Rant: Unabled to send protected object

by kai on 02/03/2007



Sorry guys, this is going to be a rant about silly digital content protection behaviours on mobile devices.

I one of the earlier post of this year, I’ve talked about the Nokia n93 – my new splendid mobile. I still love that phone, so the rant is not about the phone itself, it’s more about the funny behaviour of a whole industry – as similar things happen with Motorola phones as well (just to name one other brand).

The story is: I was trying to transfer a midi ringtone file from my phone to my computer. As both have bluetooth…well, what could be easier than just sending it via Bluetooth? So – I launched the FileManager on the phone, selected the file and chose “send via Bluetooth” – result “Unable to send protected object”. To elaborate a bit more on that – this midi file was created by myself some years ago, there was and is no DRM on the file – nothing, nothing, nothing!

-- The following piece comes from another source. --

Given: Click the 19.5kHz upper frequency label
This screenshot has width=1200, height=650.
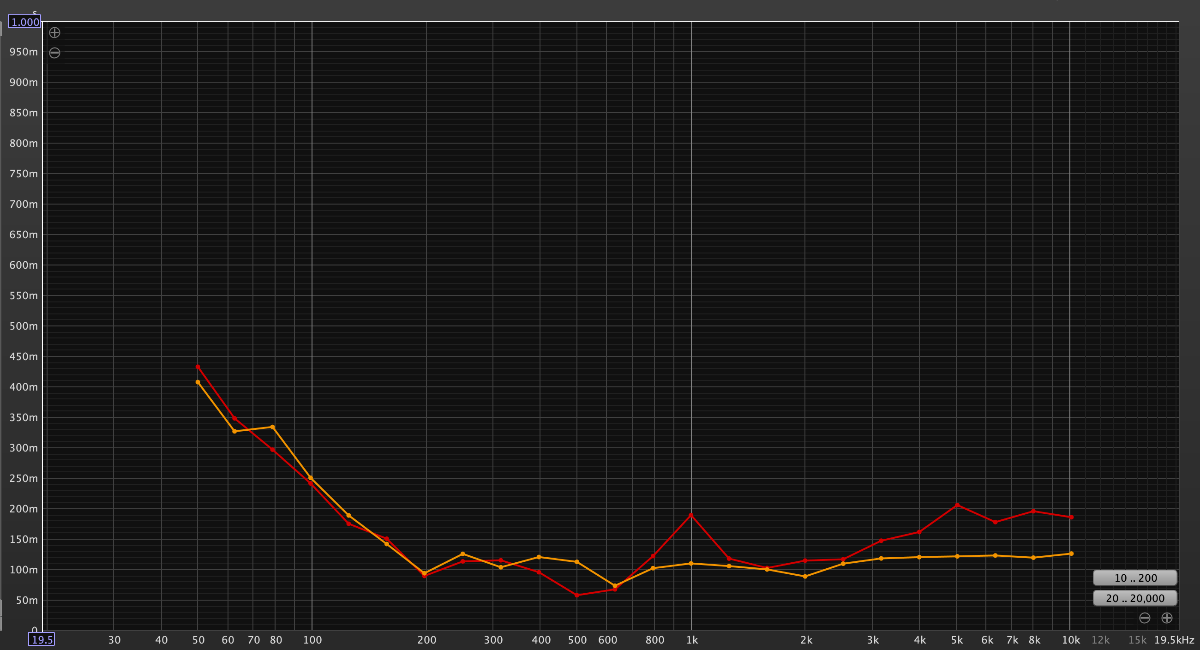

Apparently either Nokia or Vodafone think I’d appreciate the fact of being limited in what I could do with my files on my mobile, great! I understand the needs of dealing with DRM protected content, I really do. But doing it this way is just silly as the solution was to launch the Nokia PC Suite, to use the included file manager and copy the file over to the PC. I could also have copied the file on my memory card and put it into my PC – you see my point? It’s just not a real protection, it’s just a silly annoyance that wouldn’t stop people who WANT to get a particular file or media content off a phone. But locking any phone not to transfer particular types of content off a phone via i.e. Bluetooth is just silly.

A similar thing happened to my wife the other week. She’s got a new Motorola phone – could you imagine what sort of a hassle it was to just get a picture off the phone without having to send it as an MMS/PXT?